14 Şubat 2009 Cumartesi

sevemedim gitti insan denen canlıyı...

Şahane. 1 saat içinde evden çıkmam ve nispetiye caddesine gitmem gerekmekte. Nikon D80’e dair “21.etap” olarak adlandırılan bir eğitime gitme planım var. Planım var ve tabii ki arzum hiç yok.
İki şey kafamı bulandırıyor:

1) “bir sürü insan iyi/kötü fotoğraf çekiyor, kursa gidip de mi çekiyorlar? gitmeden de çekebilirim ben, belki, neden olmasın?” (buna karşı görüş olarak “varken bu eğitim neden gitmiyorum? ilk seferine gidiyim, eğitimdeki herkesten nefret edersem, bir daha gitmem. ilk seferden gitmezsem çünkü, gelecek seferlere zaten gidemem” diyor içimdeki ikinci ses. “E ama zaten haftaya cmts muhtemelen ist’da olamayacağım, sonraki cmts bir düğün var so zaten eğitime gidemiyeceğim, o zaman şimdi de gitmiyim” diye bu karşılıklı delicevatlığım devam ediyor).
2) faturanızı da yanınızda getirin diye bir not düşmüşler, sabahtan beri faturayı arıyorum ve bulamıyorum... çok bedbahtım.

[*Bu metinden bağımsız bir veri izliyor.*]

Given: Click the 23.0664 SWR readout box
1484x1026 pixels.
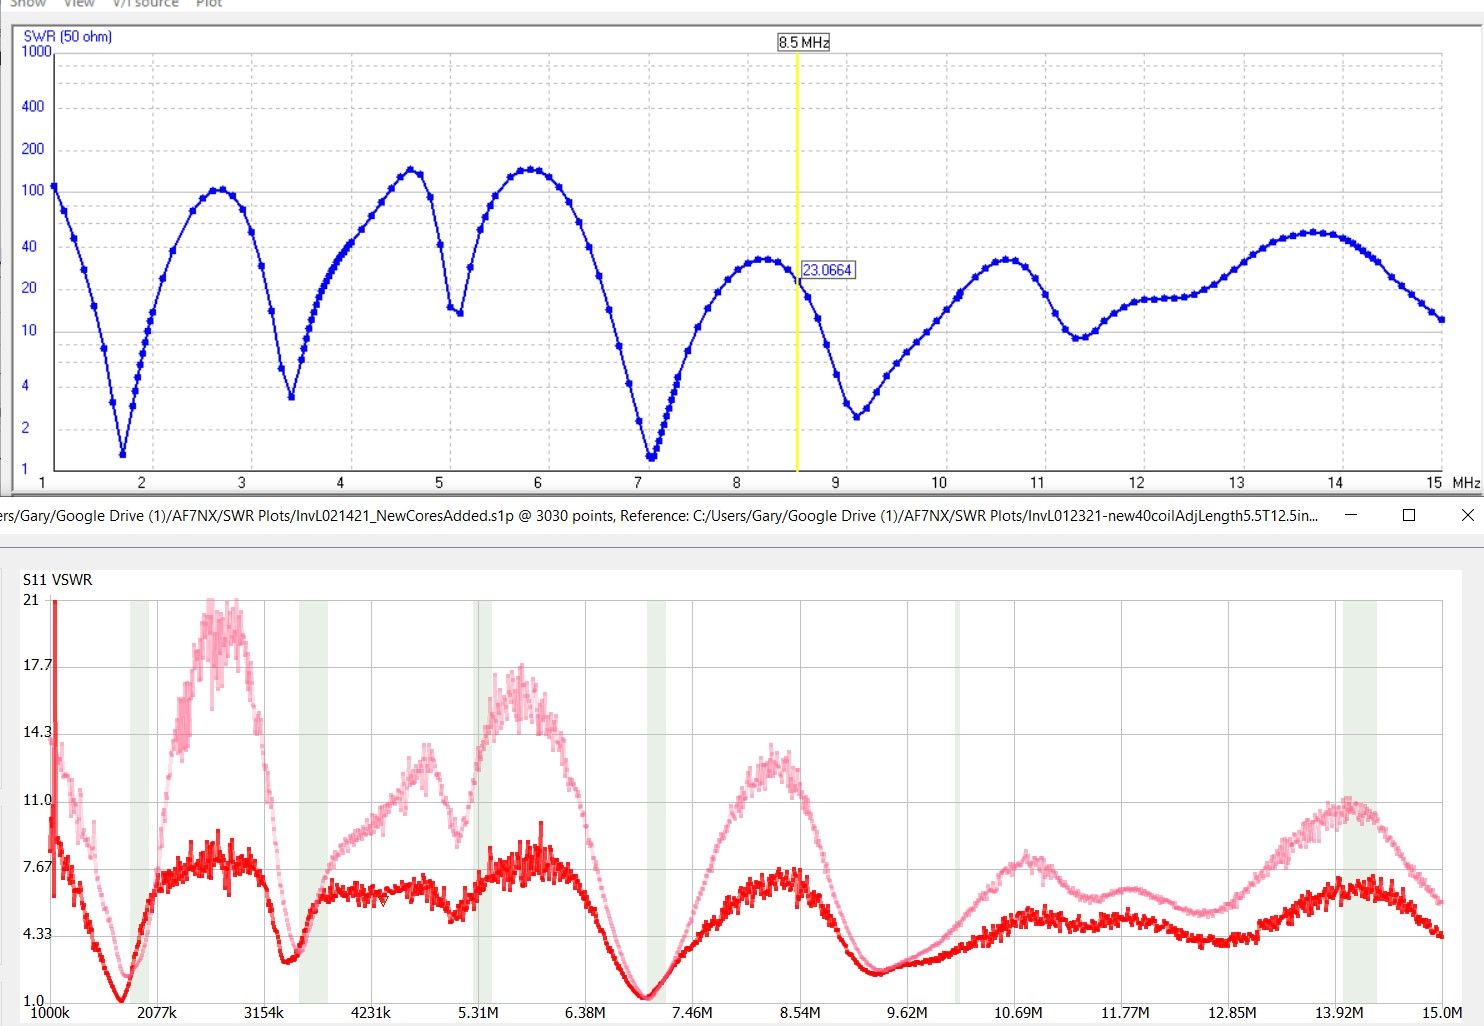Looking at the screenshot, I should pyautogui.click(x=827, y=270).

Faturayı aynı zamanda sigorta süresini gösteren bir belge olması nedeni ile özel bir yere de kaldırmış (saklamış) olabilirim (ki hiç bulamiyim) ya da faturayı saklarsam bulamayacağımı bildiğim için çok elimin altında bir yerde bulunduruyor da olabilirim (ki o zaman görmeye çok alıştığım için, sabahtan beri görememekteyim). Özetle faturam yok. Yani var da nerde bilmiyorum.
En iyisi bu kursa gitmemek mi bu durumda?
Akmerkez’e de aylardır gitmiyordum, bi akmerkez gezerim diyordum. Onu yine de yapabilirim. Ama alışveriş yapmak istemiyorum. Dün zaten yine gereksiz yere bir ceket, bi de kazak aldım ve hatta bir de küpe. Manasızlığın dibine vurmuş durumdayım.
İnsanlara ne zaman azıcık pozitif yaklaşmaya çalışsam, karşıma bir dingil çıkıyor ve beni dünyadan bezdiriyor. Dünden beri böyle bir şahsın yarattığı siniri üzerimden atmaya çalışıyorum. Atamıyorum. Bazı insanlar asla tanışmasalar, yani öyle bir öngörü olsa. Misal aynı binada çalışman gerekiyor, mecbursun ama böyle bir elektrik / ışık falan birşey çıksa insanların tepesinden, kolundan bacağından, artık neresinden çıkacaksa ve o ışık / elektrik falan şöyle anlamlar içerse: “sizin beraber kahve içmeniz mümkün, hatta proje falan konuşabilirsiniz”, “siz asansörde falan karşılaşabilirsiniz ama günaydın-günaydın o kadar”, “siz asansörde bile karşılaşmayın, allah muhafaza”... Yani bakıp kendi rengine, karşısındakinin rengine (çok salak olanlar kullanma kılavuzu falan açıp, renkleri her seferinde kontrol de edebilirler), “tamam ben bu insanla konuşabilirim” ya da “yok abicim ben o kadar saçma konuşuyorum ki, çıkarttığım renge bak, en iyisi içime kapaniyim, kimseyle konuşmiyim” falan diyebilseler...

Hayal tabii bunlar.
Ececim, istediğin gibi en yakın kitabın (waiting for the barbarians by j.m.coetzee) 161.sayfasının 5.cümlesine baktım: Someone comes running up. yazıyor. Haha hahah buna çok güldüm şimdi. Kitabımız hakkında bir ipucu verdi mi? vermedi ama olsun. Kitabımız başka sayfaların başka cümlelerinde bizi sevindirir allah kısmet ederse, inşallah.
Ve son kararımı verdim: kursa gitmiyorum. Bi kahve yapiyim kendime.

.
.
.

7 yorum:

aslı hayvanı dedi ki...

bu havada sardunya olmak varken karşıya, hele ki nişantaşı'na gidilir mi yau? kitap, kitap, belki bi dvd, ardından tekrar kitap yazıyorum size her yemekten sona tok karnına. ha bi de sevgililer günü sapıklığı da var an itibarıyle, hiç çekilmez kalabalık, mutlu gibi yapan insanlar filan.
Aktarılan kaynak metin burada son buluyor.